Items from a pointing dataset:
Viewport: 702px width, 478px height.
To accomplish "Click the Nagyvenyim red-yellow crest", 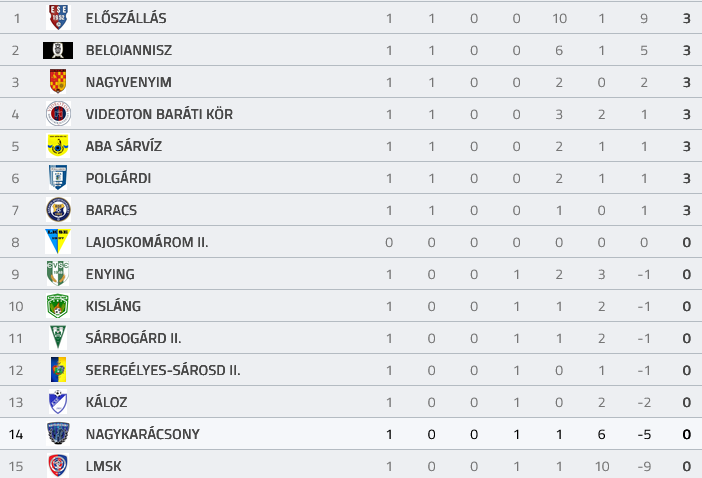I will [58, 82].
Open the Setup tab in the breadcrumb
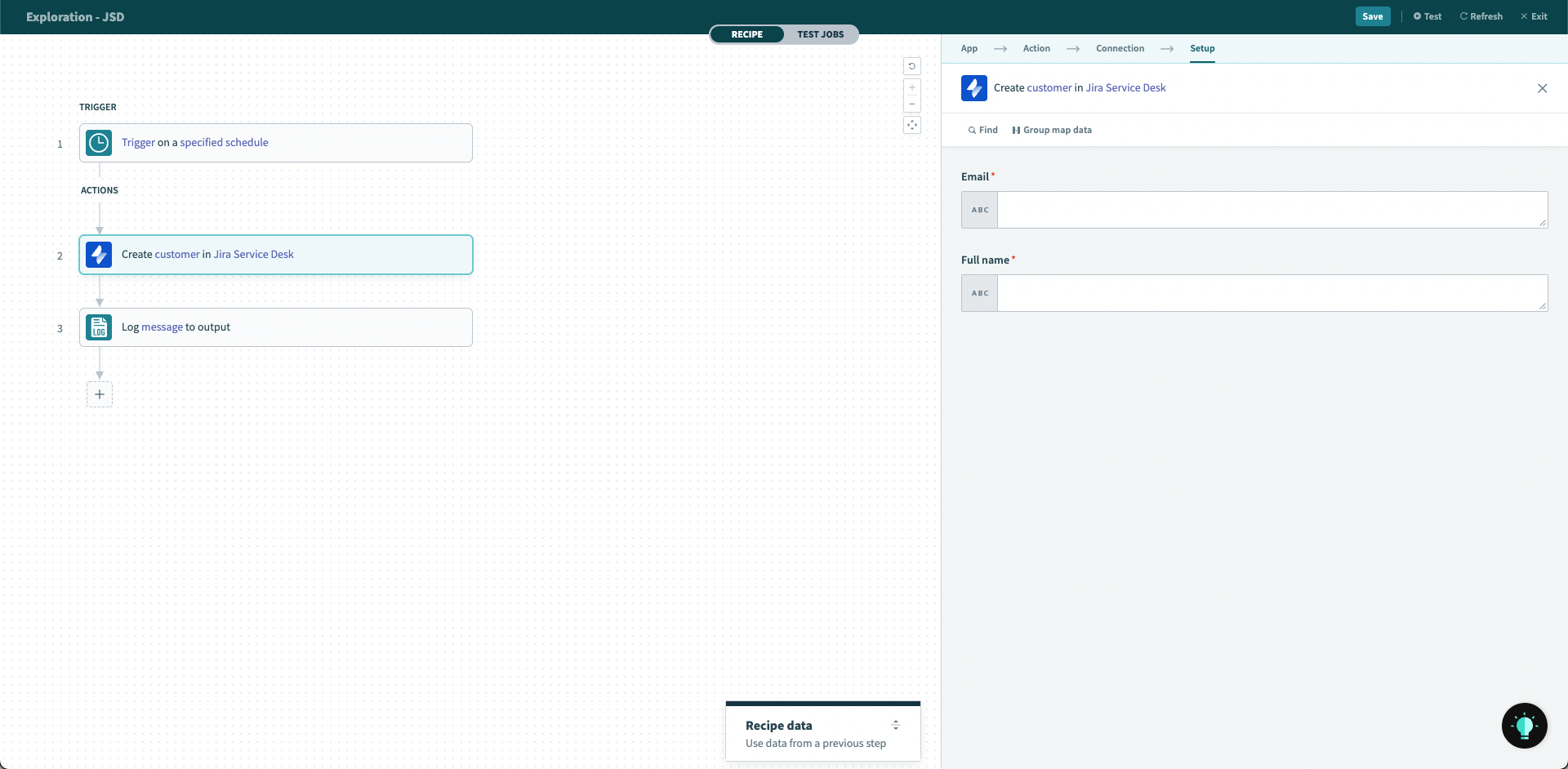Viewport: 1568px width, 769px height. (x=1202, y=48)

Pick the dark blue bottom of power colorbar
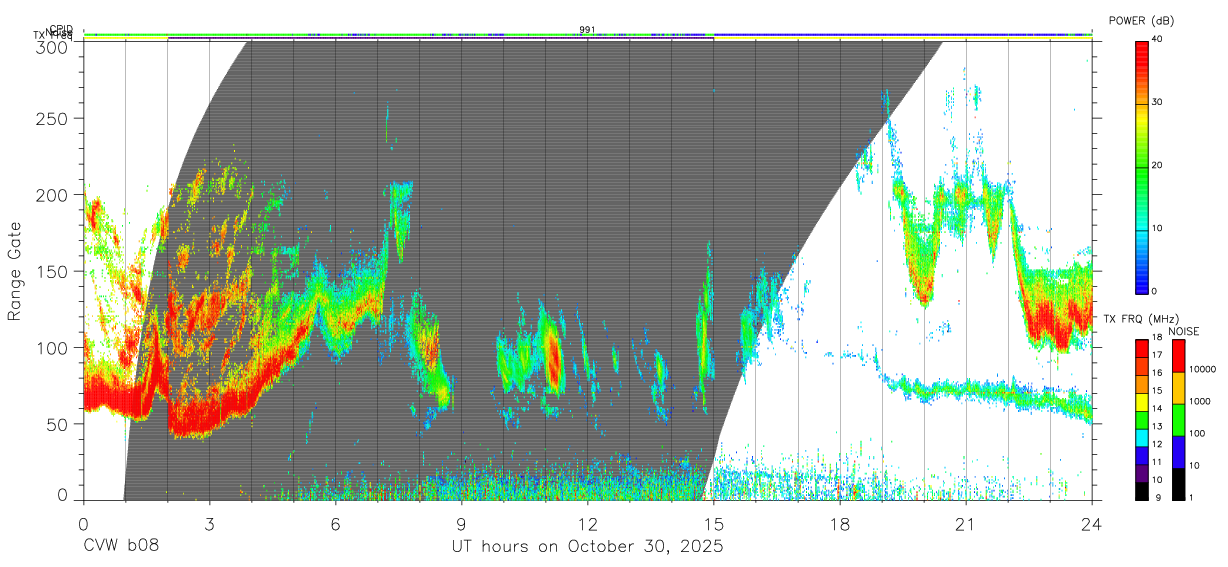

* What you need to do *
Rename "breadcrumb" to "navigation trail" in the items, starting at the line that contains "Open the Setup tab in the breadcrumb" and ending at the end of the items, and change nothing else. Give only those lines, and leave the pictures out.

* Response to the exercise *
Open the Setup tab in the navigation trail
Viewport: 1568px width, 769px height. (x=1202, y=48)

Pick the dark blue bottom of power colorbar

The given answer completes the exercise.